To be able to boost their top and bottom lines, institutions need to turn to digital technology to reduce payment friction and enhance the overall customer experience. This essentially translates to offering swift, secure and frictionless remote and contactless proximity payments to consumers using prepaid wallets, NFC (near field communication), HCE (host card emulation), and QR codes.

HCE here is the underlying technology that allows institutions to create virtual versions of their physical credit and debit cards on mobile phones and tap the NFC POS devices to make payments at merchants swiftly.

To make these transactions secure, institutions use tokenization. This process converts a customer’s card information into a device-specific digital token. This way, a digital token is shared while executing a transaction, masking the customer’s actual card information and securing the transaction.
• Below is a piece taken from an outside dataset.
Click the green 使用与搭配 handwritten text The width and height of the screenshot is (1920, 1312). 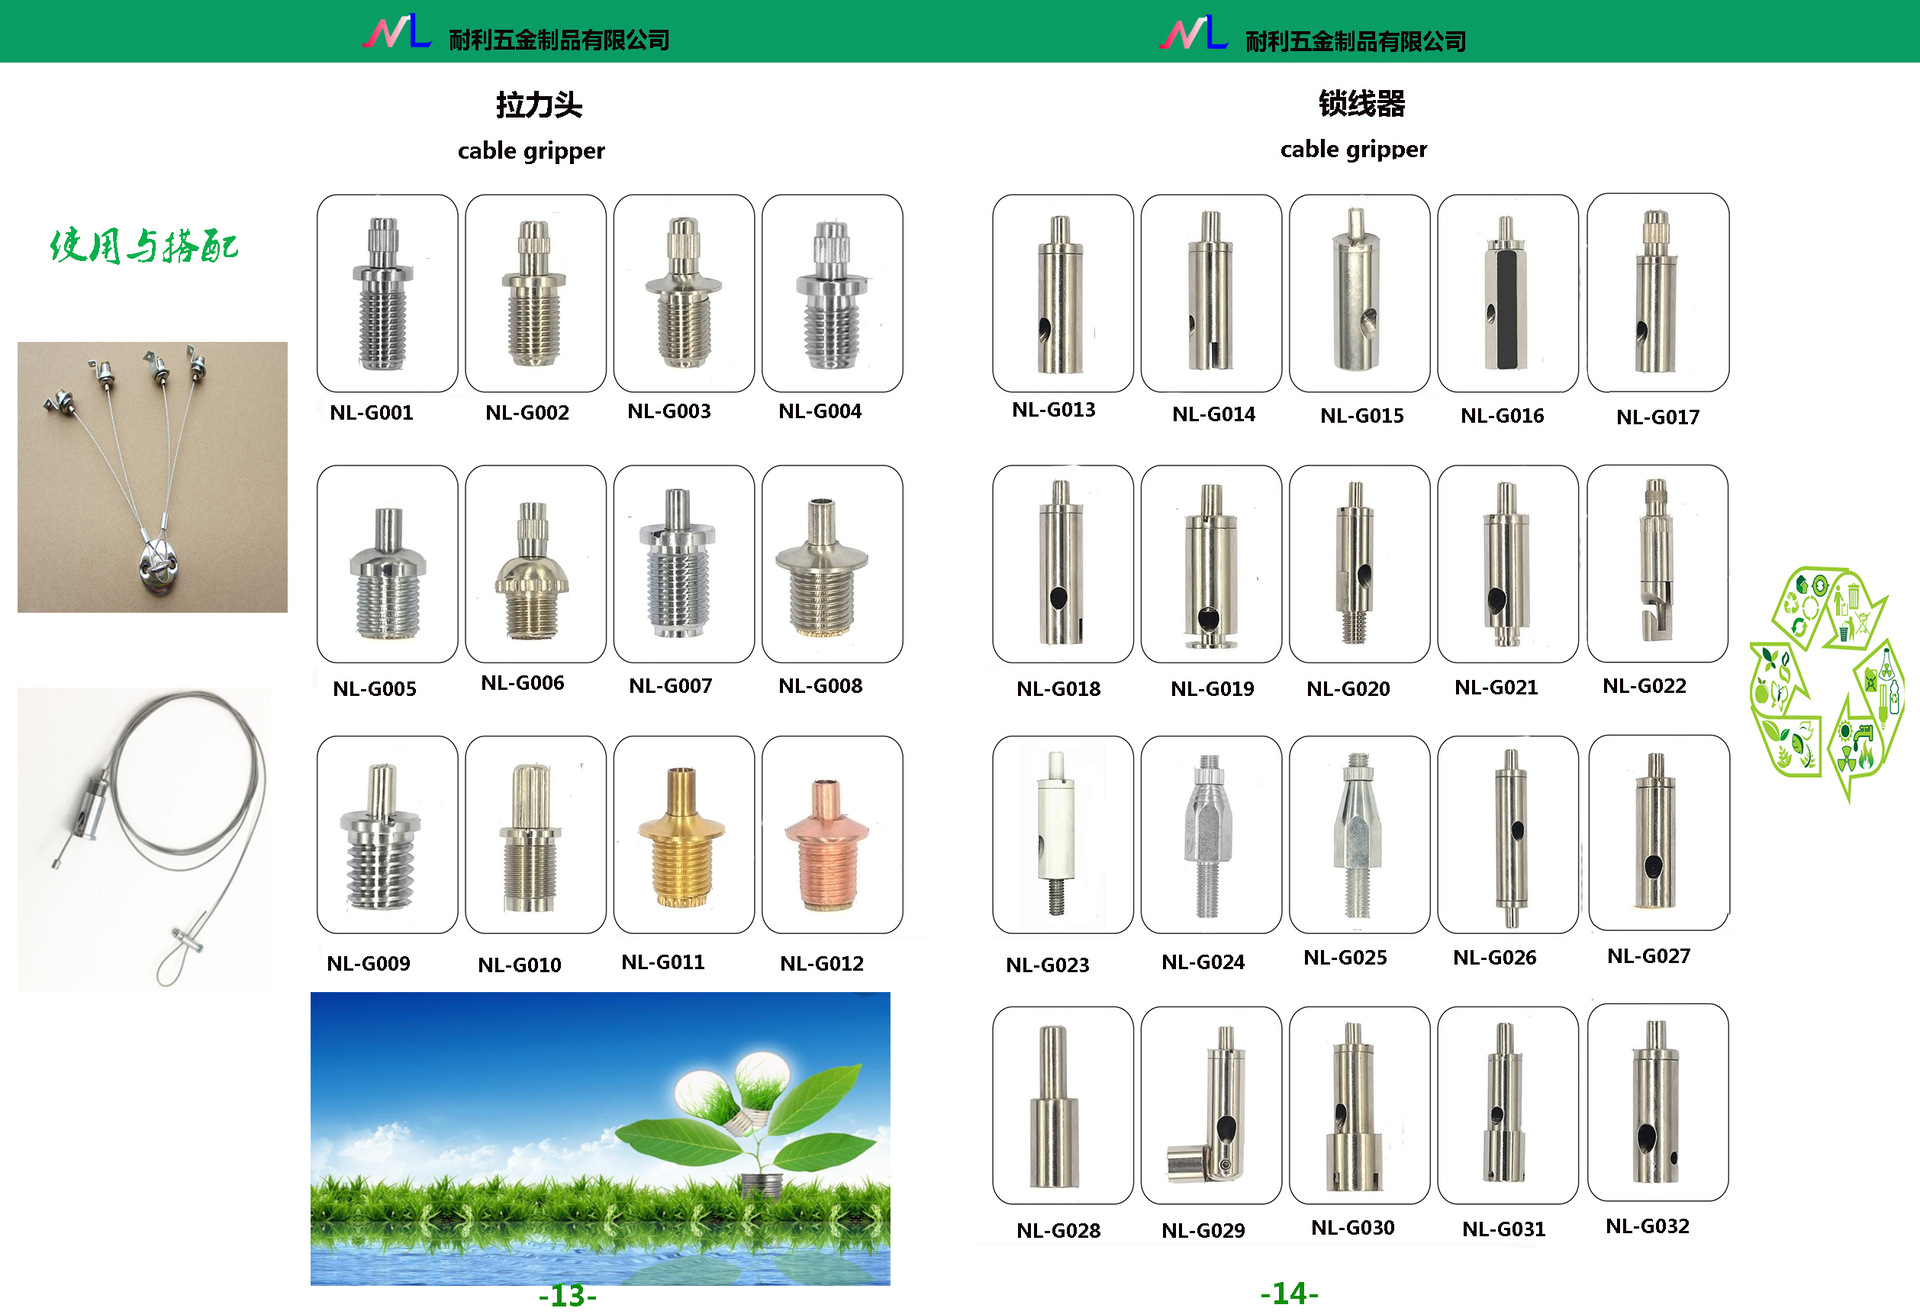[x=144, y=245]
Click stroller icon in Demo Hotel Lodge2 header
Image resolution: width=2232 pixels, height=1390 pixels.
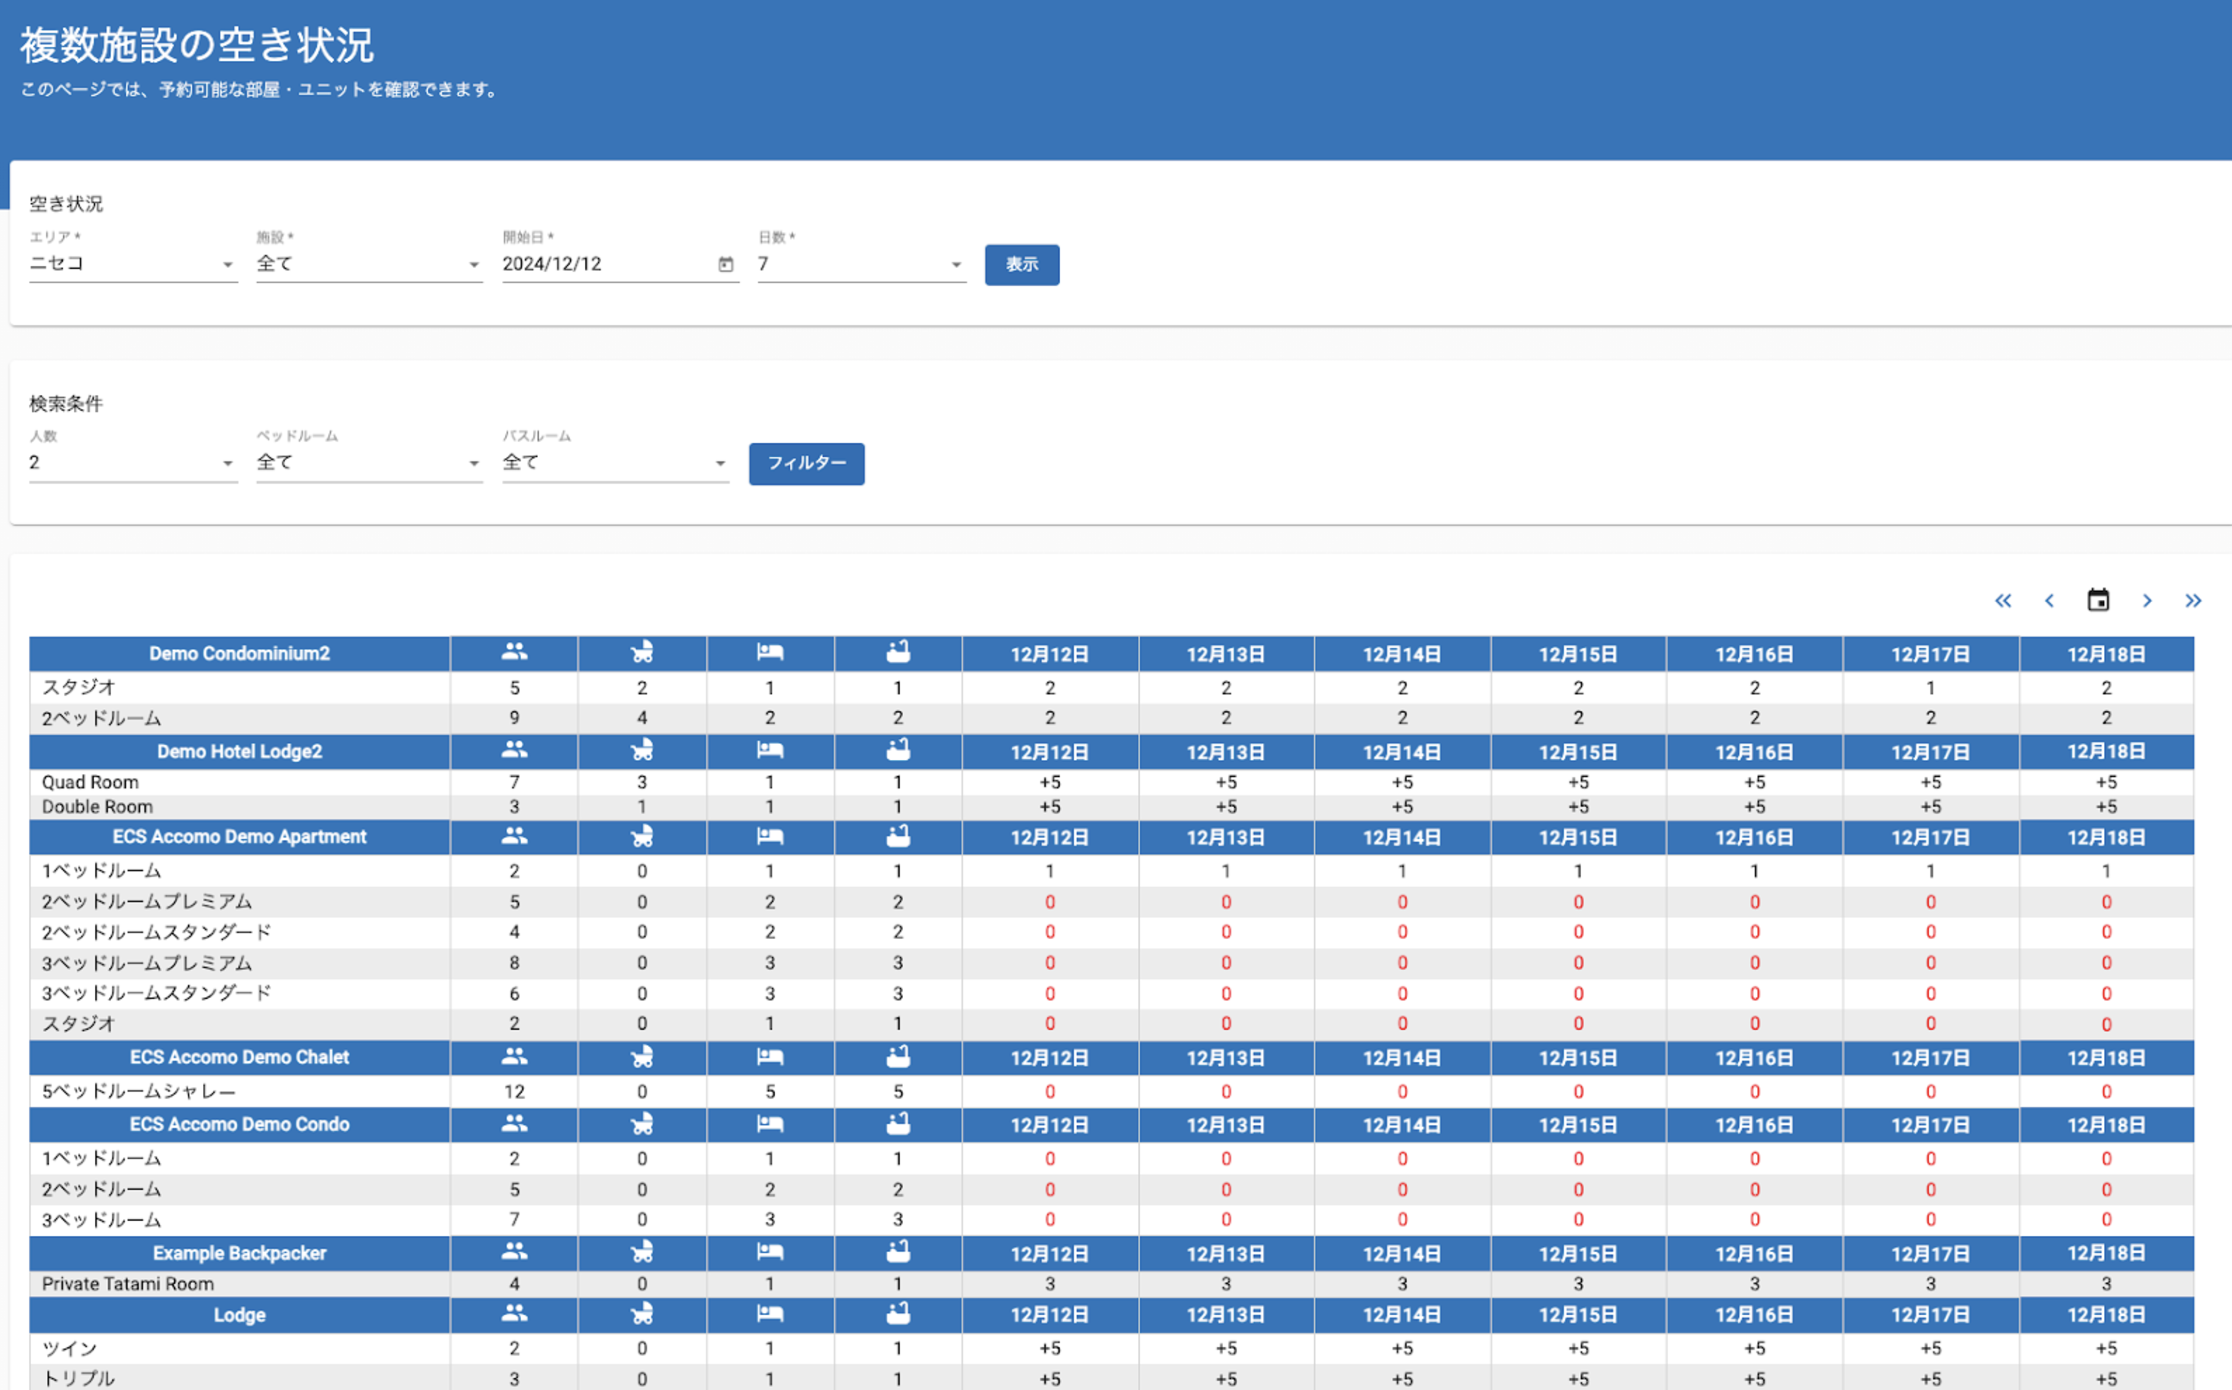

Some examples of institutions offering such contactless payment options include SBI Card Pay and IDFC First Bank SafePay in India, Barclays contactless mobile pay in the U.K., and Commercial Bank of Kuwait (CBK) contactless payment through the CBK app.

COVID-19 has further driven a surge in such contactless payments, including online cash, mobile wallets, and frictionless apps. This kind of diverse and safe online checkout experience, which includes options that allow consumers to keep their financial details private from the merchant, is only going to become more popular in the future, pushing banks to up their game in this area.

7. Experimenting With Services Based On Market Demand

Banking today is being disrupted by cloud-first techs, digital-first banks and fintechs, as well as the rapid proliferation of various digitally-enabled service providers who have completely transformed the landscape of services.

To navigate effectively, banks today need to facilitate the strategic determination of customer journeys to optimize their digital experiences with great accuracy.

With the advent of advanced analytics and customers’ increased affinity towards contextualized recommendations, banks have an excellent opportunity to make the most of the available data to better understand customer preferences and get close to them.

The prime need today is for a robust digital banking platform that helps perform AB testing on multi-variants to decide the most optimal experiences and roll out the winning variant to the wider audience. For instance, conducting an experiment to ascertain the right messaging, theme and placement to promote higher loan applications to your niche customer segment.

Preparing for Digital Transformation

The last few years have seen the banking customer journey completely re-engineered, courtesy of the rapidly advancing digital banking landscape.

While the objective of this has largely remained unchanged —to match (or better) the level of frictionless, digital experiences for the customers — the very scope of this transformation has expanded significantly.

To be able to successfully ride this digital wave and ensure a comprehensive digital transformation across their value chain, financial institutions today need to ensure that they have the right strategic mix of automation, experimentation, analytics and personalization tools in place that can support this and help them build for rapid change.